Posted on August 1, 2013
The hectic pace of life in western Germany is not to be seen here in Schwerin, which was under the Soviet thumb for two generations. For a number of years I have wanted to visit Schwerin because it was reputed to be one of the jewels of the Hanseatic League, along with Lübeck, Hamburg, Ghent and several other cities.
It was not touched by Allied bombing raids and was spared from Soviet reconstruction as well. I expected to see a splendid small city filled with beautiful red brick Gothic buildings in a lakeside setting. We got the lakes alright, but hardly a brick building was to be seen except for a few churches. Instead, we found a wonderfully preserved and vibrant ducal town of white stucco work, mostly from 200-300 years ago. And lots of half timbered houses as well. The whole scene is so different and easy on the eyes we would like to stay much longer than two nights.
Nonetheless, weather has cooperated and we have spent almost all our time wandering the narrow lanes, and along the water’s edge.
Our pension is located in the heart of the old town and is almost being crushed by a seriously leaning half-timbered neighbor.
Our tall ceilinged rooms are generous and include a full kitchen.
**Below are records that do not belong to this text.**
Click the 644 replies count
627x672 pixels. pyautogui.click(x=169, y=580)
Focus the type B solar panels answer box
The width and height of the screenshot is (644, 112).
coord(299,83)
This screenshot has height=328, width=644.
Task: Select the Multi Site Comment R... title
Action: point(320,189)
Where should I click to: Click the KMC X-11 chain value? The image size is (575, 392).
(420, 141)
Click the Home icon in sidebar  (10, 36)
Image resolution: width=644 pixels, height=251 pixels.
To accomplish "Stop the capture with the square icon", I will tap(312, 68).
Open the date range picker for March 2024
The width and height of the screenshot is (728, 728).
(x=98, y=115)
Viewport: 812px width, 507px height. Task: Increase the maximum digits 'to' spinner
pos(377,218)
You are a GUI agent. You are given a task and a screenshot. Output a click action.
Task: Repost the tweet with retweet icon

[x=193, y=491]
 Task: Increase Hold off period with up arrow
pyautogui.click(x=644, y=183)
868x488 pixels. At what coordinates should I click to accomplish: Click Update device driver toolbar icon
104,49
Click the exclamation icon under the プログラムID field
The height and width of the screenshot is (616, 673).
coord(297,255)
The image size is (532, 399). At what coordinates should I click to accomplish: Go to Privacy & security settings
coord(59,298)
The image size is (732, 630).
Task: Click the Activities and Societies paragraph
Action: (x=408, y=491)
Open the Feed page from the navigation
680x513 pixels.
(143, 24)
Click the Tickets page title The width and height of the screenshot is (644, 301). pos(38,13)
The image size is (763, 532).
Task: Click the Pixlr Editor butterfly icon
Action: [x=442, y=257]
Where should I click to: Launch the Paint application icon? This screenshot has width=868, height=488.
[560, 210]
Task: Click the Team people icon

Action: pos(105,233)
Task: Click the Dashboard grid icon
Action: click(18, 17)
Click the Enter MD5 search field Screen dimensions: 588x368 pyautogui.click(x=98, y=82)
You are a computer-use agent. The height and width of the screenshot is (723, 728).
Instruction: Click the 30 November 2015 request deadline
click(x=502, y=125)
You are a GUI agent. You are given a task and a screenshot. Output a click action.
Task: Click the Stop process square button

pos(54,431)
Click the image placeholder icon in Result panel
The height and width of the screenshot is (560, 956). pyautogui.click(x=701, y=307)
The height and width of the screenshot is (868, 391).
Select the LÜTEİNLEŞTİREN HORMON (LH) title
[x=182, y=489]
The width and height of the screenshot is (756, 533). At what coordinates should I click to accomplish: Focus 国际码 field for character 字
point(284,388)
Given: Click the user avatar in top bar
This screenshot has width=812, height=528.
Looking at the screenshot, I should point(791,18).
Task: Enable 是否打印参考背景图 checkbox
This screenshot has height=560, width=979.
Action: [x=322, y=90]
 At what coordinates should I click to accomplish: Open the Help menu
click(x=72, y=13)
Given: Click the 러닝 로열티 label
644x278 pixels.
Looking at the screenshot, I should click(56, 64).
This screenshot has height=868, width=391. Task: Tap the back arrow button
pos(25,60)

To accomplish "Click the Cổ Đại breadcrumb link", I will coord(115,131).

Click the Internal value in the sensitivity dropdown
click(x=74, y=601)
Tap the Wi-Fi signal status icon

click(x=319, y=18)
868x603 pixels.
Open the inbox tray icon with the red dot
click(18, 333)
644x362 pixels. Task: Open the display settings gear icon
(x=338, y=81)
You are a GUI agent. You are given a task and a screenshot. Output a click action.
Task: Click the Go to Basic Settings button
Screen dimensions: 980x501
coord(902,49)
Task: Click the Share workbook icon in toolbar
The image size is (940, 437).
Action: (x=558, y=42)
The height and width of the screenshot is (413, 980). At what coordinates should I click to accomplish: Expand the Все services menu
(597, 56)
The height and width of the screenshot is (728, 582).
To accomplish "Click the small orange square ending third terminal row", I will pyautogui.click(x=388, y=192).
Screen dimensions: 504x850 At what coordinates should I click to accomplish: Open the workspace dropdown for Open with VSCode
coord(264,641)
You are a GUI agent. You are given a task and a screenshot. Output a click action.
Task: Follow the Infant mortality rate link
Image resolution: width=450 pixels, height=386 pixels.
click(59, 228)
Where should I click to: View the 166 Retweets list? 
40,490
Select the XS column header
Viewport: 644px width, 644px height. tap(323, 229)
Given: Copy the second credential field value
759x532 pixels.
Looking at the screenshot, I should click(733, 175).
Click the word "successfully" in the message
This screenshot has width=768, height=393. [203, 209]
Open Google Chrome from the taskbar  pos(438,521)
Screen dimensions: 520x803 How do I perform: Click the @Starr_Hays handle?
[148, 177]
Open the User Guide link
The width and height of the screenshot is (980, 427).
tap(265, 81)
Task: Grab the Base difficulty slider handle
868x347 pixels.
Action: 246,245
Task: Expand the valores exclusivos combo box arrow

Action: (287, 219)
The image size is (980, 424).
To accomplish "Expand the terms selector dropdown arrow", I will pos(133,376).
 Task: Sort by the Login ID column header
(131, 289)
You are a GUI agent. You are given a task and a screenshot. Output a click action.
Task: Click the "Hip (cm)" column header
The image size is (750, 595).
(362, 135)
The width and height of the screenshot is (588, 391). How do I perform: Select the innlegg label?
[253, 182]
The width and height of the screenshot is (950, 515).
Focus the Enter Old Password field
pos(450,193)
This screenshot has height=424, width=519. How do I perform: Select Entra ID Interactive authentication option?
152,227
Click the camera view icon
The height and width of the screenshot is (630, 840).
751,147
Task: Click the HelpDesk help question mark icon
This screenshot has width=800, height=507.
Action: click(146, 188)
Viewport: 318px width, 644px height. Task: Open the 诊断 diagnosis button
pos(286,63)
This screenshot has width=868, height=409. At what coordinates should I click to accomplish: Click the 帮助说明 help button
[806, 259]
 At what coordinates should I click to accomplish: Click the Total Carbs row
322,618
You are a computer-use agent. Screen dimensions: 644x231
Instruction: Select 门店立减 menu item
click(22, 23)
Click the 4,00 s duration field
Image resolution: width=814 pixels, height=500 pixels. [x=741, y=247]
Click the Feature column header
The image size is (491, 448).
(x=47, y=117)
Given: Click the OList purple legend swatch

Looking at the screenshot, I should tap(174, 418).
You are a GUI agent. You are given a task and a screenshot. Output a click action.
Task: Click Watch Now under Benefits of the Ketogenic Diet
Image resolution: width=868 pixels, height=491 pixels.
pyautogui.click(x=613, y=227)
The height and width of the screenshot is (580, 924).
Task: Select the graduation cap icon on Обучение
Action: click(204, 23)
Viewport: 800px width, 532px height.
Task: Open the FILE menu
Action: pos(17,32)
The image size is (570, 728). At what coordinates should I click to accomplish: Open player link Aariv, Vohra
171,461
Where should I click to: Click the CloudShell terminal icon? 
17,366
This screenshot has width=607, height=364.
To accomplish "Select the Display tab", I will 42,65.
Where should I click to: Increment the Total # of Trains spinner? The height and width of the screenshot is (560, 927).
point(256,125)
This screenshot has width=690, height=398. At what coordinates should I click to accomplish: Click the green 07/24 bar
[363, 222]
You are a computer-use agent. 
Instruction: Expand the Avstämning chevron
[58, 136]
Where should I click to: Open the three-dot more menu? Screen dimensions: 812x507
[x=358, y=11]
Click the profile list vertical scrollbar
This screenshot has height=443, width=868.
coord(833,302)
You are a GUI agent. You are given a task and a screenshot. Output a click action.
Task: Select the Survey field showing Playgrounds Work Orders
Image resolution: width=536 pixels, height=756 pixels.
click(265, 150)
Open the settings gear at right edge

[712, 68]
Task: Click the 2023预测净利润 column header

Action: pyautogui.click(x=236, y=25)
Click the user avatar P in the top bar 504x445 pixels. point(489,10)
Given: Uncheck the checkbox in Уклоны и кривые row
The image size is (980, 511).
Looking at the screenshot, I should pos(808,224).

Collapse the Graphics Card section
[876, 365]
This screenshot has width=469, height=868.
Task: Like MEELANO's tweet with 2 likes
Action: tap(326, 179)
Here’s a look around.
The castle is particularly notable, especially at night, set as it is all but on an island in a lake, the city to one side. We walked down to it after a late dinner.
Next morning we wander around town, aimlessly.
We finally had to think of leaving this lovely town. We pulled our luggage along the cobbled streets and by the lakeside, had our last lunch at a Balkan cafe and left on the 2 o’clock train for Berlin and our last days of vacation.